Copy the part of the items that opens with the line containing "Task: Expand the libcurl.so.4 tree node" and closes with the line containing "tap(1123, 299)", changing "green square" to "red square" and leaving everything else the same.
____
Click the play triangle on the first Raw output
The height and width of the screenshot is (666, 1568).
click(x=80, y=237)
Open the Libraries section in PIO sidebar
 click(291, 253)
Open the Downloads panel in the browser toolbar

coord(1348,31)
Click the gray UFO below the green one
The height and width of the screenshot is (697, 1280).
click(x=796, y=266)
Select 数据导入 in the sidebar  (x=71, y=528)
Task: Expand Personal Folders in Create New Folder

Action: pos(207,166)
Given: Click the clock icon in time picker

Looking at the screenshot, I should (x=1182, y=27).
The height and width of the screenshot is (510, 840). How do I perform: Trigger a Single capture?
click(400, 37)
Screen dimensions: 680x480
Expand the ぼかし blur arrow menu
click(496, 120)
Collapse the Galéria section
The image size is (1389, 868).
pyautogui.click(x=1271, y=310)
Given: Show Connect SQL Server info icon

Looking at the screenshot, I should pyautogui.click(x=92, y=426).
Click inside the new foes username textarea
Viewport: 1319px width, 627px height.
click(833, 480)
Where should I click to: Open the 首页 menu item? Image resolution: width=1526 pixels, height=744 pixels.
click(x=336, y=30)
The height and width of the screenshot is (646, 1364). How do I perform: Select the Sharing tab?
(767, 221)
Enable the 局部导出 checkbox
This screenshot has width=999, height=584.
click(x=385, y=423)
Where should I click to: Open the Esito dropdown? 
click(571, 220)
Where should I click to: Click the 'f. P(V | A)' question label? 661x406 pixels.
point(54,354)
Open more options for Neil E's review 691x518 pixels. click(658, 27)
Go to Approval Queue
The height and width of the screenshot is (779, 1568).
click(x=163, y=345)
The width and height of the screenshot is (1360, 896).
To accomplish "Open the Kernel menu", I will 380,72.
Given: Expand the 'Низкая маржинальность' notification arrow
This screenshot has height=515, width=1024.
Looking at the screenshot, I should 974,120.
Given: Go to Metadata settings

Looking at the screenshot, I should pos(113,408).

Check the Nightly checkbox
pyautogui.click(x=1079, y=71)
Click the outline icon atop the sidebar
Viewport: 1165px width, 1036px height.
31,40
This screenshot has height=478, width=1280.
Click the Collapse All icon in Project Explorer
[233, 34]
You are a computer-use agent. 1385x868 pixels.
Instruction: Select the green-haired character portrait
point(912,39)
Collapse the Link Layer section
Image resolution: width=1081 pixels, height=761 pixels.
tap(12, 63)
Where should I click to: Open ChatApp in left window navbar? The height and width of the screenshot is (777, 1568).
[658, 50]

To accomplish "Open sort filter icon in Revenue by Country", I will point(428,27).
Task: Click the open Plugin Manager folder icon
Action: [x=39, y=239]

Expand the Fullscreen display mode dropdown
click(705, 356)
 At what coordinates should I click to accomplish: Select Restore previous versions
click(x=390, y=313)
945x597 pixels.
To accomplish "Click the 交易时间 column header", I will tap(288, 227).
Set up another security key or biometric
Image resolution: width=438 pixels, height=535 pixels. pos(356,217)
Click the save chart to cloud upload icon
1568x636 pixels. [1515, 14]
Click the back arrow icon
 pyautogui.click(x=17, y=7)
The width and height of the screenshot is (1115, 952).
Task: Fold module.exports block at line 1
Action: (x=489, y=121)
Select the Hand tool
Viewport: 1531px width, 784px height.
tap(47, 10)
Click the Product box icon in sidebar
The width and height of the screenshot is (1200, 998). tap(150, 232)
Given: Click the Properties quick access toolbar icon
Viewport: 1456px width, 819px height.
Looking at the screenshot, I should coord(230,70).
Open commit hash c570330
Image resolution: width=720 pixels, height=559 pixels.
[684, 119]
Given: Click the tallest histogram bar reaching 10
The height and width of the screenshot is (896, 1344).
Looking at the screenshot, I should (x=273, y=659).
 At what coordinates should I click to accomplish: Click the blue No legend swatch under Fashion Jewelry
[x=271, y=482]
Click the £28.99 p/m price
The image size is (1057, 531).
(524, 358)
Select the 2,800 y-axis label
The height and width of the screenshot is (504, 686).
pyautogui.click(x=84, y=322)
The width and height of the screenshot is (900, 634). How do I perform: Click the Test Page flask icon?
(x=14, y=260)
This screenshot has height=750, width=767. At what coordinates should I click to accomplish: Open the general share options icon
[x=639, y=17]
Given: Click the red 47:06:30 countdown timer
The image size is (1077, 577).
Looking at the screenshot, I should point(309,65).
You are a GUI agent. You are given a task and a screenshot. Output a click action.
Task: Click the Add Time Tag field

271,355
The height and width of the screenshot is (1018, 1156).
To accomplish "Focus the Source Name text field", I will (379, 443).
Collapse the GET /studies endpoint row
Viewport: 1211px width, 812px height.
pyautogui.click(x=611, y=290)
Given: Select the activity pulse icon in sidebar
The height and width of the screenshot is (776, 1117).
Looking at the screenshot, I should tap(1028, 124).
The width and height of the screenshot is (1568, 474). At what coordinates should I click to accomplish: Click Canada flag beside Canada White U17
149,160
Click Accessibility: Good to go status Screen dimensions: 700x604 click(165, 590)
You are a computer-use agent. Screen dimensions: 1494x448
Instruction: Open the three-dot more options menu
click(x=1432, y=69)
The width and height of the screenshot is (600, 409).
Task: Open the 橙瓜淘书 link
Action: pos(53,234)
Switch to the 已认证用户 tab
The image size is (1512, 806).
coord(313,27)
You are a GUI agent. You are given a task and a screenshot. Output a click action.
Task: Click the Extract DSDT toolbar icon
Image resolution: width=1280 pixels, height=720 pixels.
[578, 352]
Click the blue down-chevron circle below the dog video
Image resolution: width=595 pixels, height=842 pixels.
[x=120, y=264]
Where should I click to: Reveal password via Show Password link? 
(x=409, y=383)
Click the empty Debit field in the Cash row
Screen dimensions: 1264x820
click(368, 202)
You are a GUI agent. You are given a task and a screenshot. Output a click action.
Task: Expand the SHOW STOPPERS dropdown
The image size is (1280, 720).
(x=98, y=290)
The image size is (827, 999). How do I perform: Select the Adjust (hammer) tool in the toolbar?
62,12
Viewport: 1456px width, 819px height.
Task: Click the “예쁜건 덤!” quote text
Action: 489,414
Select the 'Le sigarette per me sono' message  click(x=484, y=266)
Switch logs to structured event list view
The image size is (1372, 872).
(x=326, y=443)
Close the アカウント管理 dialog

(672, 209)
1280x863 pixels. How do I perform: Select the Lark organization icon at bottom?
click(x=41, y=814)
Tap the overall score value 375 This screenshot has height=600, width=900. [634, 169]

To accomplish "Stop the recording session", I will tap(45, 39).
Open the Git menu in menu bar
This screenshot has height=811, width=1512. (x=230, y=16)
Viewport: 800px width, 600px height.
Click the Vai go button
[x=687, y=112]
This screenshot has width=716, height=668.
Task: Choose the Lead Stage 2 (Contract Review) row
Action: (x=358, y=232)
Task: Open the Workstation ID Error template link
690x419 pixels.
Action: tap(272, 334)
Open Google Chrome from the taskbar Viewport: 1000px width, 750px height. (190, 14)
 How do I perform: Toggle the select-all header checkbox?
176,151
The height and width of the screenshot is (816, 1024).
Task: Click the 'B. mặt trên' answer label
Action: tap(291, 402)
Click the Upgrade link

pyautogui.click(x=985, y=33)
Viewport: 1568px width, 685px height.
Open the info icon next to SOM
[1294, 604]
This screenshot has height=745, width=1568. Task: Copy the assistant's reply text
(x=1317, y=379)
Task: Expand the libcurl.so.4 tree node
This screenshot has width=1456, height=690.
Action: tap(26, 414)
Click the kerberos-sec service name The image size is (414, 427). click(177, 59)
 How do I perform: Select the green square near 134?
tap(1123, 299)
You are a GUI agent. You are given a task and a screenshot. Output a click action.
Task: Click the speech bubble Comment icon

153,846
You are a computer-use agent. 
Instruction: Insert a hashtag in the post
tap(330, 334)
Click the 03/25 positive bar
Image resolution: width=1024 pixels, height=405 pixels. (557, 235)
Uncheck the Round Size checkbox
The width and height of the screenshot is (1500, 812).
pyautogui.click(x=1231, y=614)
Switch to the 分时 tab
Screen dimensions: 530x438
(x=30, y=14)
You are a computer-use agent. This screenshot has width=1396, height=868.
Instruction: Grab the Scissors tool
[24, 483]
____
[Problem solution]
Task: Expand the libcurl.so.4 tree node
This screenshot has width=1456, height=690.
Action: tap(26, 414)
Click the kerberos-sec service name The image size is (414, 427). click(177, 59)
 How do I perform: Select the red square near 134?
tap(1123, 299)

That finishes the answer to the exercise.